Excerpted from the excellent U. of Pennsylvania web site:
Rooten, Luis d'Antin van, (1906-1973), was born in Mexico City, coming to the U.S. as a child. He graduated from the University of Pennsylvania with a BA degree in architecture, and worked in that field until the second World War. He developed an interest in the stage, and acted at the Cleveland Playhouse. His vocal qualities got him into radio, and in addition to radio serial work ("Nero Wolfe" was a prominent starring role), he got recruited by the Army as a radio announcer. His excellent language skills made him especially valuable, as he could broadcast in Spanish, French, and Italian, in addition to English. After the war, van Rooten became a film and television actor, playing supporting roles in a large number of well-known films and TV programs, especially recognizable for his sophisticated vocal phrasing. He was also busy doing vocal work: in Walt Disney's "Cinderella," for example, he is heard as both the King and the Grand Duke. Among several books of humor that he authored, the best known is the one featured on these pages, his brilliant "Mots d'Heures: Gousses, Rames" of 1967. His ingenious "Frenglish" rendition of Mother Goose rhymes still stands as a creative pinnacle in the field of linguistic fun with verse. From various sources.

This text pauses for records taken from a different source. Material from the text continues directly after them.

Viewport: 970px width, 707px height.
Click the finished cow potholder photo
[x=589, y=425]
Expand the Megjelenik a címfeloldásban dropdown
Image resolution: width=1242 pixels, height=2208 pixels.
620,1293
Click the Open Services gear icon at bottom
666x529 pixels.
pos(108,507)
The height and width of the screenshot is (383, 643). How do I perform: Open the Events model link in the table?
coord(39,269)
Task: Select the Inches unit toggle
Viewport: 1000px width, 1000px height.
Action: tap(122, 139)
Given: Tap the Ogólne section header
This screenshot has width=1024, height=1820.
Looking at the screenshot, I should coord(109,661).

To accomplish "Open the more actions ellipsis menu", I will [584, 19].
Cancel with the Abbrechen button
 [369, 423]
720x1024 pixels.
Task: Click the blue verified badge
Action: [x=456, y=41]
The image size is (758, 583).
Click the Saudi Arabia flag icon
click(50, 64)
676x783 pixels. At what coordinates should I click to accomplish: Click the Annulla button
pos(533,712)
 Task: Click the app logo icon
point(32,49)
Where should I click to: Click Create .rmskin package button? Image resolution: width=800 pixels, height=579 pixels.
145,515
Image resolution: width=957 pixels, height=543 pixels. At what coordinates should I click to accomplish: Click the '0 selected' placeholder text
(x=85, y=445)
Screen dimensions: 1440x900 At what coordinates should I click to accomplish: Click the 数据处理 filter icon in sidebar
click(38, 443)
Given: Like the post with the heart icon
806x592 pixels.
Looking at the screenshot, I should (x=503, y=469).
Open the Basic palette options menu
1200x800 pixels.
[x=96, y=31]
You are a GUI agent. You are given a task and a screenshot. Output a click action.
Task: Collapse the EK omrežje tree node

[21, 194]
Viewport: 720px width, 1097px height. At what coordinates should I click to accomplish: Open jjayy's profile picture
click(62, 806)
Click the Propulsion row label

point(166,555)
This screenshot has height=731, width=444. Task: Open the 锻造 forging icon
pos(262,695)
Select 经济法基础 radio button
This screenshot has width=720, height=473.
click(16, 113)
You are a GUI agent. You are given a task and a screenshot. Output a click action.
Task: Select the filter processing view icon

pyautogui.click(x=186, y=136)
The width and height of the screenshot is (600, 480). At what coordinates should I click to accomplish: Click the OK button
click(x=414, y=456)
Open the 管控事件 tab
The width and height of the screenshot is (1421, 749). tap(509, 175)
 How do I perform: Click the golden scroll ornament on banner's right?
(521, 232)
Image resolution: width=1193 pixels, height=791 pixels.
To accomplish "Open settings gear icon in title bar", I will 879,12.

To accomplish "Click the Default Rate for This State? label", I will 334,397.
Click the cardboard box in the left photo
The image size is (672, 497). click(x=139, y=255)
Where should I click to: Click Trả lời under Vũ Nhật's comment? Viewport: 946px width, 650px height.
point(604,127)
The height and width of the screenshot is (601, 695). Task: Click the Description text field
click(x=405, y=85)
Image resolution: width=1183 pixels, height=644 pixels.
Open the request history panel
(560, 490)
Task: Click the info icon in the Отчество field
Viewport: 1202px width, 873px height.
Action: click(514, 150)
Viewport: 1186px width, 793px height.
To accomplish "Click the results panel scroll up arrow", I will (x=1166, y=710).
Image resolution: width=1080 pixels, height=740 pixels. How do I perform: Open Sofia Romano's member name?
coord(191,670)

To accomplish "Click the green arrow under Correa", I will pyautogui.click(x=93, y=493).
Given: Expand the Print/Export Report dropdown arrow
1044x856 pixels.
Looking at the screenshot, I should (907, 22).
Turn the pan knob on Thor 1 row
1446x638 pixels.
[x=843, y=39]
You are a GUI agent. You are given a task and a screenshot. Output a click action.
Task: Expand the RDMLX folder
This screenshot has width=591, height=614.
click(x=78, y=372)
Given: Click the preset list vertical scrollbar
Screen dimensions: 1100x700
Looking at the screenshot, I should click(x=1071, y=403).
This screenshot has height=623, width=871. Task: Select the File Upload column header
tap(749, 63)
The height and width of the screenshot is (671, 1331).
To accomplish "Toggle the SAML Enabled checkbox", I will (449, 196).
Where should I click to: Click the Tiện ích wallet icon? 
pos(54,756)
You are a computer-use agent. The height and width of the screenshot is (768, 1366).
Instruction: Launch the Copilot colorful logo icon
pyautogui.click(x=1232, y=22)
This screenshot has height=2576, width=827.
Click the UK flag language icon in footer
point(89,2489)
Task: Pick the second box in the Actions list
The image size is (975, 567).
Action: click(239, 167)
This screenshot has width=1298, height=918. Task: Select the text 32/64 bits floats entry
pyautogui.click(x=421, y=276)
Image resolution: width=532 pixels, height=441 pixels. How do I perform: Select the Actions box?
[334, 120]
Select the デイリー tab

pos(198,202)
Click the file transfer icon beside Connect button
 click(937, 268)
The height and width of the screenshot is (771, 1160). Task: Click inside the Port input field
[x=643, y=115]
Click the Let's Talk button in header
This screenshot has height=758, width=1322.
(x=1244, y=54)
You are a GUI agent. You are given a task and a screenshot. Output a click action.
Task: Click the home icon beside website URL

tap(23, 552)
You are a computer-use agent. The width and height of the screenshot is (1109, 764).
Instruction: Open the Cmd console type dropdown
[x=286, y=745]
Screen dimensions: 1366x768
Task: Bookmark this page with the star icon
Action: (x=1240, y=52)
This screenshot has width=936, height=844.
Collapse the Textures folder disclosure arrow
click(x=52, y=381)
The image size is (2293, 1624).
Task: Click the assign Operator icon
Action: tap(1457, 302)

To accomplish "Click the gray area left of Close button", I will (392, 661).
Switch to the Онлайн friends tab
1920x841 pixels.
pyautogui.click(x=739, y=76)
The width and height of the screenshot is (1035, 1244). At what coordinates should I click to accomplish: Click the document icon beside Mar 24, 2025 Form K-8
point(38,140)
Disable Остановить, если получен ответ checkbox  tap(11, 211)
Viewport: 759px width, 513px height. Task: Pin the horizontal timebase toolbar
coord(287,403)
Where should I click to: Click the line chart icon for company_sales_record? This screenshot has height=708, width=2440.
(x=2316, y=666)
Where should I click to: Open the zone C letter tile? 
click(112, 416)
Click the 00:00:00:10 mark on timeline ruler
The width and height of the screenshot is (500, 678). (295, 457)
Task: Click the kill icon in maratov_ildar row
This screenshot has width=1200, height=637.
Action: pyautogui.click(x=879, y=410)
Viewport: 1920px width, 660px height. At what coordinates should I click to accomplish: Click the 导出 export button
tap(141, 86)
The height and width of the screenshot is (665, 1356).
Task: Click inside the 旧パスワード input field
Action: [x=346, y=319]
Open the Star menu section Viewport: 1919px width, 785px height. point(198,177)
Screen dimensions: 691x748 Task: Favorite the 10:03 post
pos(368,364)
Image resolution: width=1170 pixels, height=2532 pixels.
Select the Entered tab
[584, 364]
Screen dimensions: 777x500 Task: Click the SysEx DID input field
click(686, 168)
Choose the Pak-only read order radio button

Sandburg, Carl (1878-1967), American poet and Abraham Lincoln biographer. He was born in Galesburg, Illinois. Sandburg first gained recognition when the poem "Chicago," which appeared in the magazine Poetry in 1914, was awarded the magazine's Levinson Prize that same year. Chicago Poems (1916), in which Sandburg used unrhymed free verse and the techniques of imagism, established his reputation as a realist who was concerned with the energy and brutality of urban industrial life. From 1918 to 1933 Sandburg wrote editorials for the Chicago Daily News and wrote such volumes of poetry as Corn Huskers (1918), Smoke and Steel (1920), and Good Morning, America (1928). These poems, noted for their impressionistic style and colloquial vigor, express his faith in the common person and in the future of America. Sandburg's fame as a historical writer rests on his monumental works Abraham Lincoln: The Prairie Years (2 volumes, 1926) and Abraham Lincoln: The War Years (4 volumes, 1939; Pulitzer Prize, 1940). These volumes were condensed by Sandburg in the one-volume "Abraham Lincoln." His other works include a biography of the American photographer Edward Steichen (brother of his wife since 1908, Lillian Steichen), a collection of miscellaneous writings, a novel, his Complete Poems (1950; Pulitzer Prize, 1951), and several children's books. In 1945 Carl and Lillian left their home in Michigan for their dream home, the mountain farm Connemara in Flat Rock, North Carolina, where Lillian (Carl called her 'Paula') could successfully raise her prize-winning goat herd (she was a Phi Beta Kappa in English Literature from the University of Chicago! – not your ordinary goatherder) and Carl could find the peace and inspiration he wanted for his writing. Sandburg died at his beloved Connemara on July 22, 1967, acclaimed as the nation's poet at age 89. Connemara is now a National Historic Site – the first dedicated to a poet. Sandburg's posthumously published volumes of poetry include Breathing Tokens (1978) and Billy Sunday and Other Poems (1993). Encarta 98 Desk Encyclopedia © 1996-97 Microsoft Corporation, and other sources.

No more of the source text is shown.